In terms of investigations, the Special Prosecutor’s Office for Human Rights, a subunit within the new National Prosecutor’s Office has the power to investigate disappearance cases and the ability to assume jurisdiction over state-level cases. The formation of this special office has been a focal point of advocacy efforts, with families of the disappeared calling for the first human rights prosecutor to be appointed through a public and transparent process allowing for the participation of victims and civil society organizations.
While such an appointment process is required by law, National Prosecutor Gertz did not carry out any public process to elect this prosecutor, and on August 7, he selected Sara Irene Herrerías Guerra to lead human rights investigations.

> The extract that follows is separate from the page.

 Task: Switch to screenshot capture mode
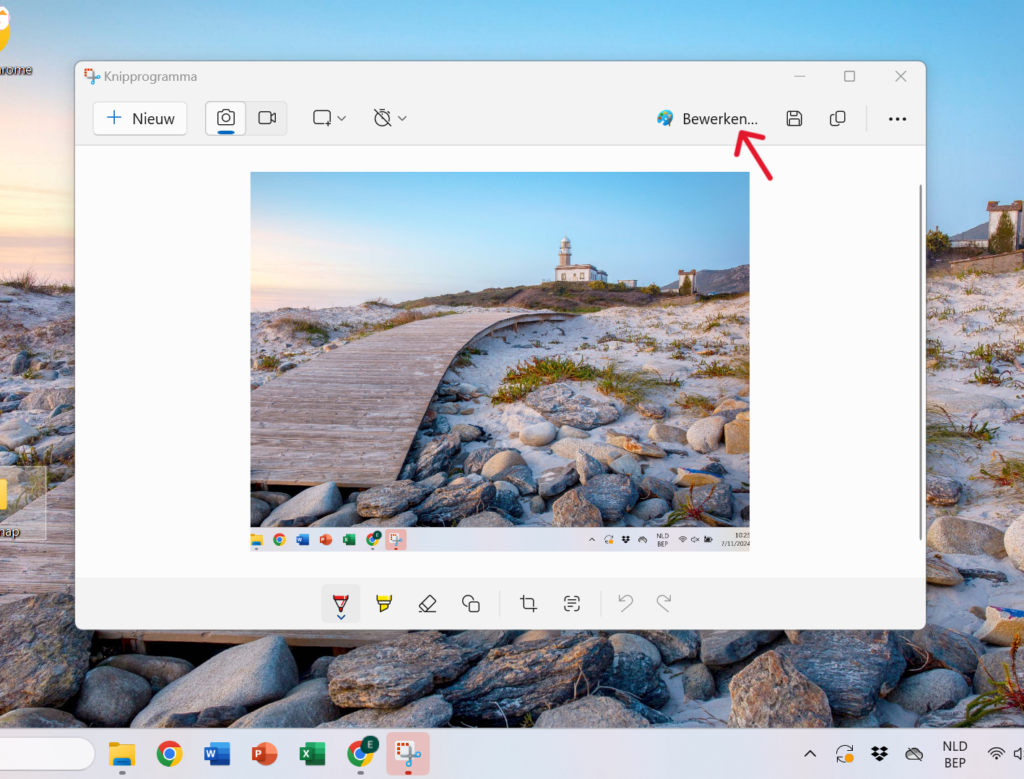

Previously, Herrerías served as the head of the former PGR’s Unit on Human Rights, Crime Prevention, and Community Services.
As the one-year anniversary of López Obrador’s presidency approaches, expectations are high that his government will do what his predecessors have not: provide answers to the tens of thousands of families of the disappeared in Mexico.
The case of the 43 students from Ayotzinapa helped visibilize the tragedy of disappearances in Mexico. The López Obrador administration should urgently work to discover their whereabouts, sanction those responsible for their disappearance, and hold accountable those who obstructed justice in the investigation. But the government must also go beyond this one emblematic case. All families of the disappeared in Mexico deserve clear answers from the government about what happened to their loved ones and a firm commitment to truth and justice in their cases.